Thursday, April 10, 2014

The Greatest Thing.

The Greatest Thing in the World. (Abridged)

by Drummond (1851-1857)

Everyone has asked himself the great question of antiquity as of the modern world: What is the summum bonum - the supreme good? You have life before you. Once only you can live it. What is the noblest object of desire, the supreme gift to covet?

We have been accustomed to be told the greatest thing in the religious world is faith. Well, we are wrong. If we have been told that, we may miss the mark. 

"If I speak in the tongues of men or of angels, but do not have love, I am only a resounding gong or a clanging cymbal. If I have the gift of prophecy and can fathom all mysteries and all knowledge, and if I have a faith that can move mountains, but do not have love, I am nothing. If I give all I possess to the poor and give over my body to hardship that I may boast,b but do not have love, I gain nothing.

Love is patient, love is kind. It does not envy, it does not boast, it is not proud. It does not dishonor others, it is not self-seeking, it is not easily angered, it keeps no record of wrongs. Love does not delight in evil but rejoices with the truth. 7It always protects, always trusts, always hopes, always perseveres.

Information supplied:

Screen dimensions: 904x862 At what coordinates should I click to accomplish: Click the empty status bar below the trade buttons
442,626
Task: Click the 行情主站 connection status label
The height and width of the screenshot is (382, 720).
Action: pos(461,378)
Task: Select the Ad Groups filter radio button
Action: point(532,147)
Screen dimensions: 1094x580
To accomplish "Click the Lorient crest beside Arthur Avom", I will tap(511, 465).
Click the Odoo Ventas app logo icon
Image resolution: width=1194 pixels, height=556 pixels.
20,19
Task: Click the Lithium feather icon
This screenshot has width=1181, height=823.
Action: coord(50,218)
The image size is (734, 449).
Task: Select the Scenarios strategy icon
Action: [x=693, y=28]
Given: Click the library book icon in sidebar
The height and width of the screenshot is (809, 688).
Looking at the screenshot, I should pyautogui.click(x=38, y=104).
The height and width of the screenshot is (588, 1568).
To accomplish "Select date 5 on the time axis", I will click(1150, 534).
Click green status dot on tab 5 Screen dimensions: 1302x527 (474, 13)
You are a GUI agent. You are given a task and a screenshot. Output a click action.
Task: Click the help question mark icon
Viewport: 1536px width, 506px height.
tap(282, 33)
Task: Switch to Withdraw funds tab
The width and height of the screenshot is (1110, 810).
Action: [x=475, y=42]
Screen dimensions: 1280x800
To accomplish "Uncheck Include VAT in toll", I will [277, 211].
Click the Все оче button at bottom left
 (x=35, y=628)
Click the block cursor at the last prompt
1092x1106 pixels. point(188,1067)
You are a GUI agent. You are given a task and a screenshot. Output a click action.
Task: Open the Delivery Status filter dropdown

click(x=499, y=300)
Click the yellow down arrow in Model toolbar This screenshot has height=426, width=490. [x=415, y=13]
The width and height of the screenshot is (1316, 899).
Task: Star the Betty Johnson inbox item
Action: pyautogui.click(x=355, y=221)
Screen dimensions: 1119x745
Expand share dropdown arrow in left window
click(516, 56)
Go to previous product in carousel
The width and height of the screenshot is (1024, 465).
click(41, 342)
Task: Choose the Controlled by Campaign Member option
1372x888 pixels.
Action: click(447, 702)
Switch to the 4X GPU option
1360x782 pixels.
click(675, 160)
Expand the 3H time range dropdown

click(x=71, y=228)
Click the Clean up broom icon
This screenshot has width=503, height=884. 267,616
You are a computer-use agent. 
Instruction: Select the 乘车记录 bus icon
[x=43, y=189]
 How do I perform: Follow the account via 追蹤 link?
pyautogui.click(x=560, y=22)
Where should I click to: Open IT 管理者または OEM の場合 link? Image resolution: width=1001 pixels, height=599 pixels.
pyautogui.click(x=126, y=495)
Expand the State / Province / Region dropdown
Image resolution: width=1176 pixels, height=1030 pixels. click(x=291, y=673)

How to complete this task: Retype the passage on the greatest thing in the world from "We have been accustomed" up to and including "hopes, always perseveres.".

Answer below:
We have been accustomed to be told the greatest thing in the religious world is faith. Well, we are wrong. If we have been told that, we may miss the mark. 

"If I speak in the tongues of men or of angels, but do not have love, I am only a resounding gong or a clanging cymbal. If I have the gift of prophecy and can fathom all mysteries and all knowledge, and if I have a faith that can move mountains, but do not have love, I am nothing. If I give all I possess to the poor and give over my body to hardship that I may boast,b but do not have love, I gain nothing.

Love is patient, love is kind. It does not envy, it does not boast, it is not proud. It does not dishonor others, it is not self-seeking, it is not easily angered, it keeps no record of wrongs. Love does not delight in evil but rejoices with the truth. 7It always protects, always trusts, always hopes, always perseveres.